2. Meal time is alone time. This includes enrichment items or favorite chews!
There's outdated advice out there that messing with your puppy, taking their food bowl, or touching them all over is a means to prevent an adult dog that guards their food and favorite chews/objects. We now know this advice to have the opposite effect, and may actually CREATE guarding issues if your puppy is constantly taunted and made to feel insecure any time you or your children are around their valued items. This is a very common time that people claim to see a bite happen "out of nowhere!" We don't want your puppy to start associating your children being in proximity to their items with bad things happening to them, so as a general rule of thumb we recommend that the puppy is fed alone where they can eat in peace, including food puzzles, kongs, chews, etc. Feed your puppy in a crate, pen, or separate room, and have a conversation with your children about leaving the puppy alone when it's time to eat to make sure they grow up feeling safe and comfortable with a lower likelihood to start resource guarding.

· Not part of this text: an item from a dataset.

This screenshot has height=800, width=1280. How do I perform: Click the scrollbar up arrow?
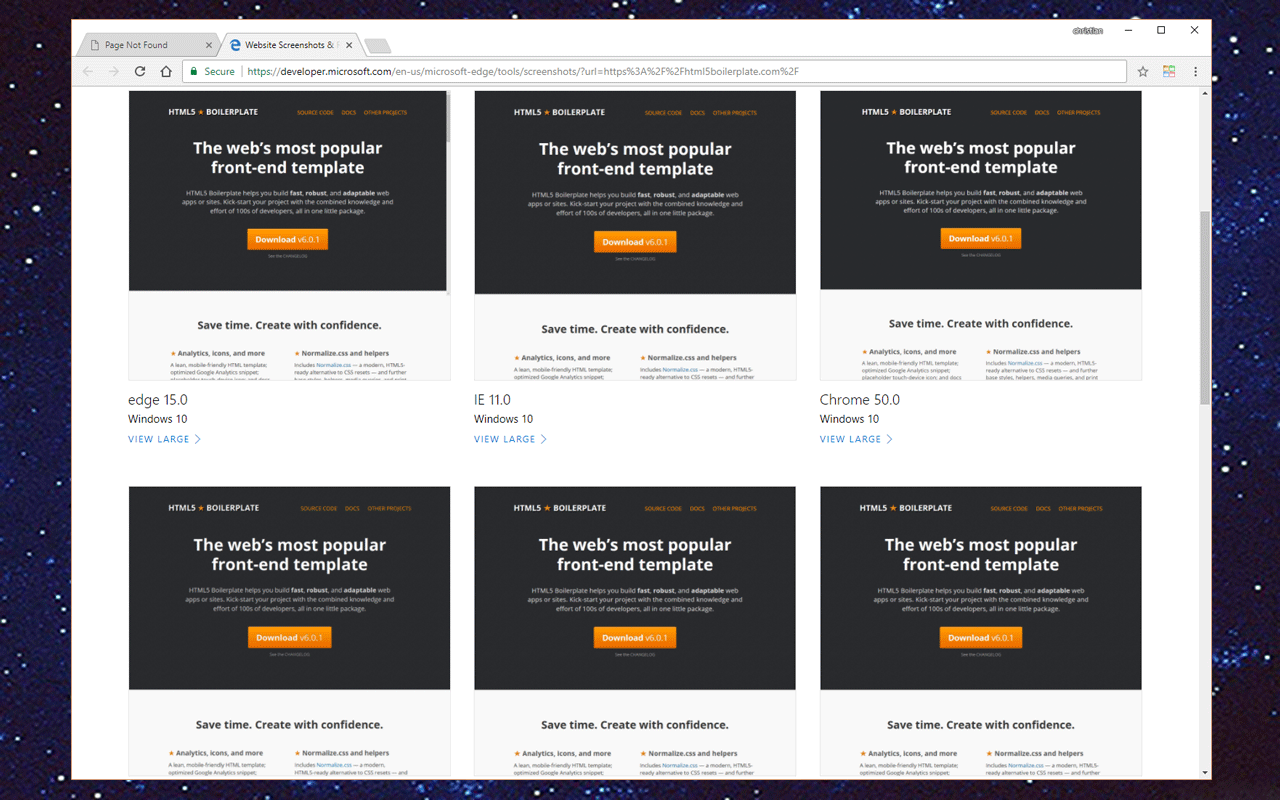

3. When puppies and kids do interact, it needs to be on the dog's terms!
From day one of bringing your puppy home, start teaching your kids the right way to play with and interact with their puppy. It's obviously quite exciting to have a new puppy in the house, and your kids will likely want to scoop him up, carry him around everywhere, and run up to him and get in his face to give him all the kisses in the world. However, for many puppies these kinds of interactions can be scary, and may cause defensive, reactive behavior that will worsen with time as they continue to not be listened to. Teach your children how to invite the puppy over to them for interactions, instead of having them walk up to the puppy and invade his space. Children will catch on to this quickly if you show them the right way! Have your child learn how to sit in a chair (or on the ground depending on the size of the puppy) and pat their leg, talking nicely to the puppy to invite him over to come play or interact. If the puppy comes, great! If he doesn't, that's his way of saying no thank you, and this is a good time to redirect your child onto another activity until the puppy wants to interact another time. We should also make sure interactions between the puppy and child are "low arousal" interactions, meaning the puppy isn't getting jazzed up and overly excited by the child. Instead of rough play, rolling all round on the floor together, have your child participate in teaching your puppy some new tricks (sit, down, touch, spin, etc), read a book to your puppy, or participate in independent activities while together. This could be something like going out in the yard and letting your puppy sniff and explore while your child does a calm activity.
The more you can set precedents and advocate for your puppy when bringing them home, the better the relationship your child and adult dog will have, and the safer you can keep all the members of your household! The best way to address problem behaviors is to prevent them in the first place; When it comes to puppies and children, it never hurts to be more safe than sorry!